- **PROBLEM REQUIREMENTS**
Retype the text lines of these entries verbatim, without the pictures.

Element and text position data

■ ■ ■ ■

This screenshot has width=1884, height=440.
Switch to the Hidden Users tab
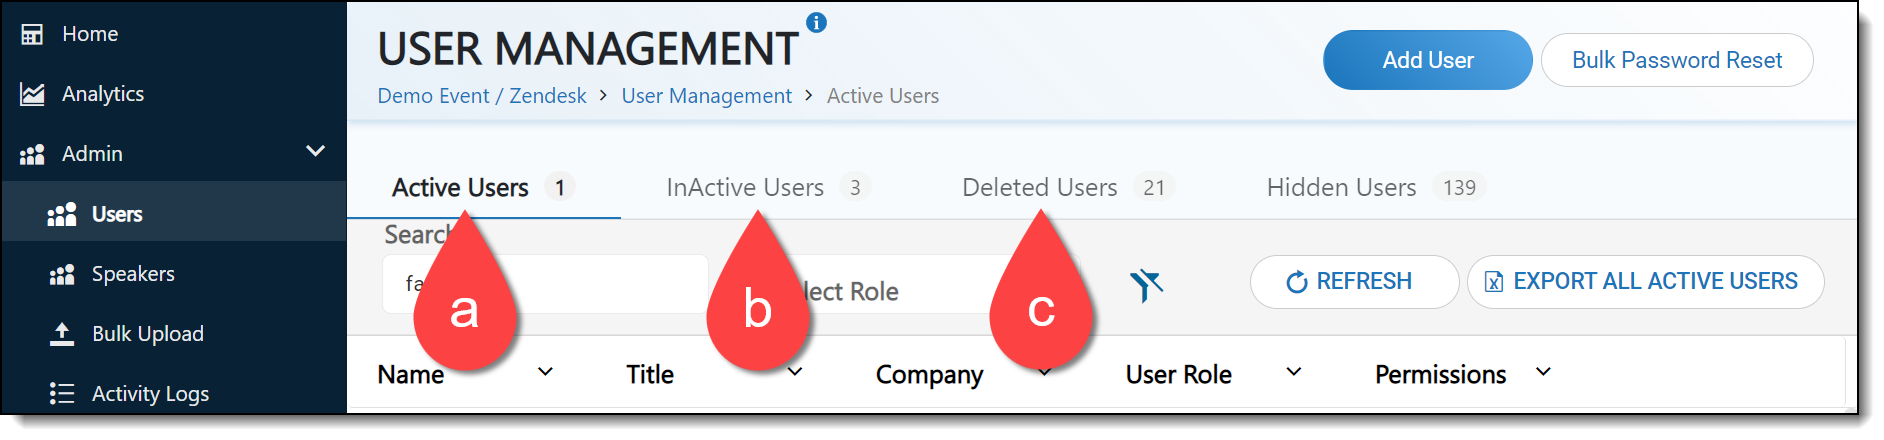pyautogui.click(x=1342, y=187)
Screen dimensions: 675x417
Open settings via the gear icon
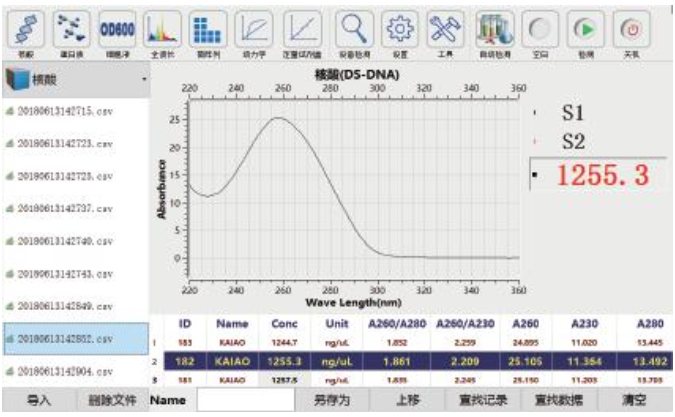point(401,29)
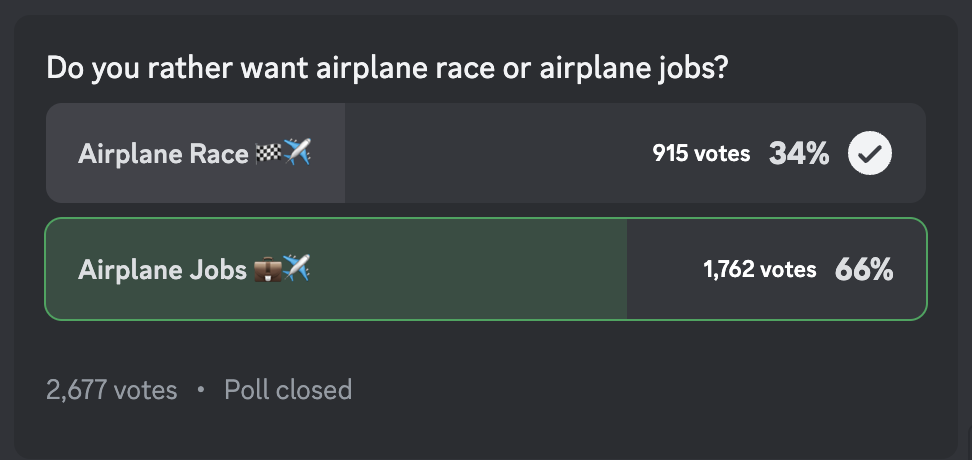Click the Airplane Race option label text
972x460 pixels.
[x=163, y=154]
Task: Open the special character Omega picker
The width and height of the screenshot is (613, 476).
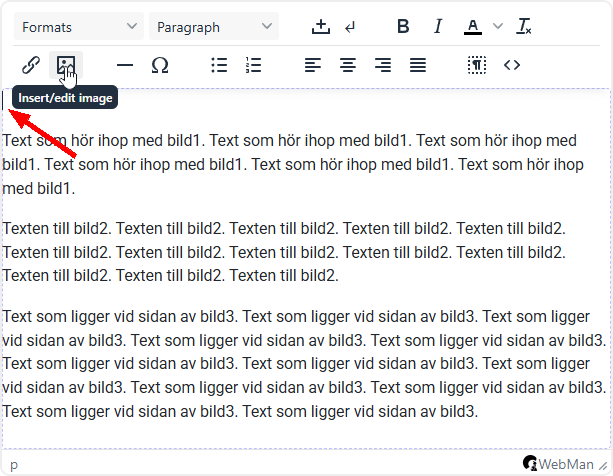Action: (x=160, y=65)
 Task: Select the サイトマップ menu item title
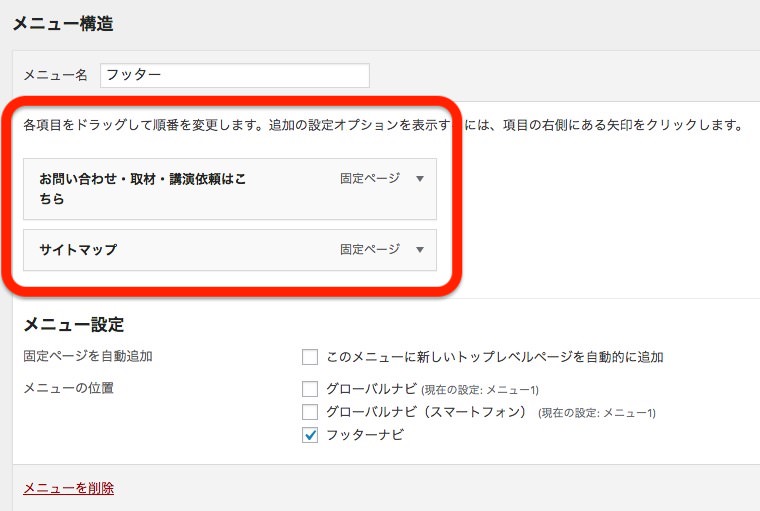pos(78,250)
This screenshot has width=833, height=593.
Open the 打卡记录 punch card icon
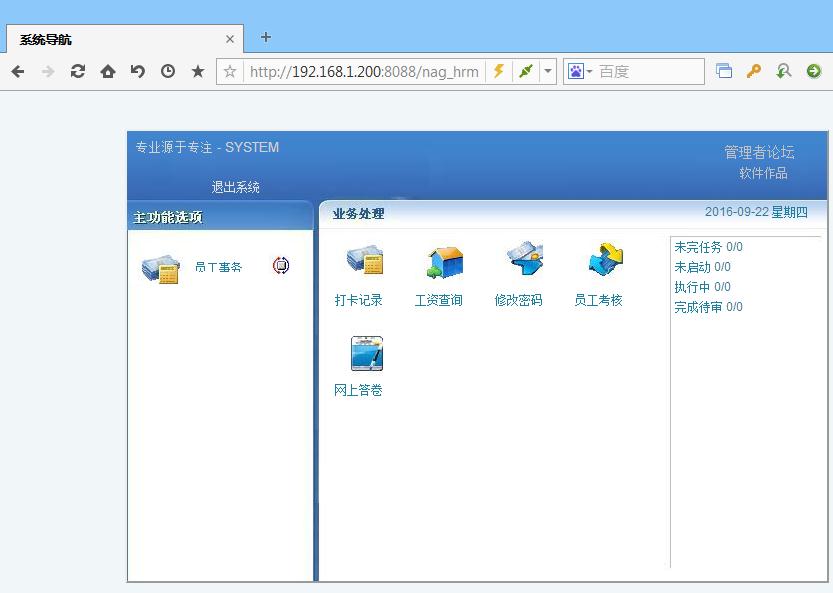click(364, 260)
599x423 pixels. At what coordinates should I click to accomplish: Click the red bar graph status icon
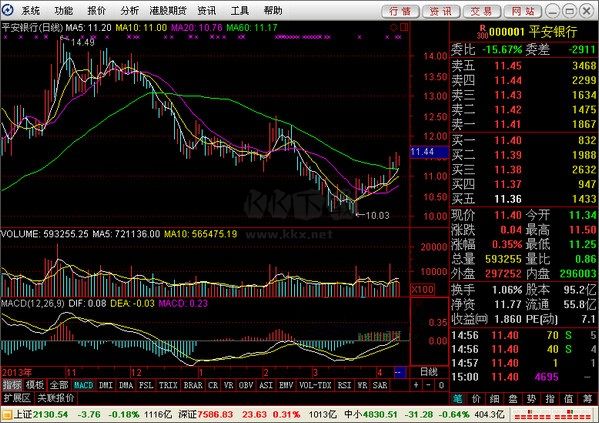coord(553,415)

■ ■ ■ ■

- **THE COMPLETED TASK**
This screenshot has width=1884, height=440.
Switch to the Hidden Users tab
pyautogui.click(x=1342, y=187)
Screen dimensions: 675x417
Open settings via the gear icon
point(401,29)
Click the Airplane Race option label text
972x460 pixels.
[x=163, y=154]
Task: Open the special character Omega picker
The width and height of the screenshot is (613, 476).
Action: (x=160, y=65)
 Task: Select the サイトマップ menu item title
pos(78,250)
This screenshot has width=833, height=593.
Open the 打卡记录 punch card icon
click(364, 260)
599x423 pixels. At what coordinates should I click to accomplish: Click the red bar graph status icon
coord(553,415)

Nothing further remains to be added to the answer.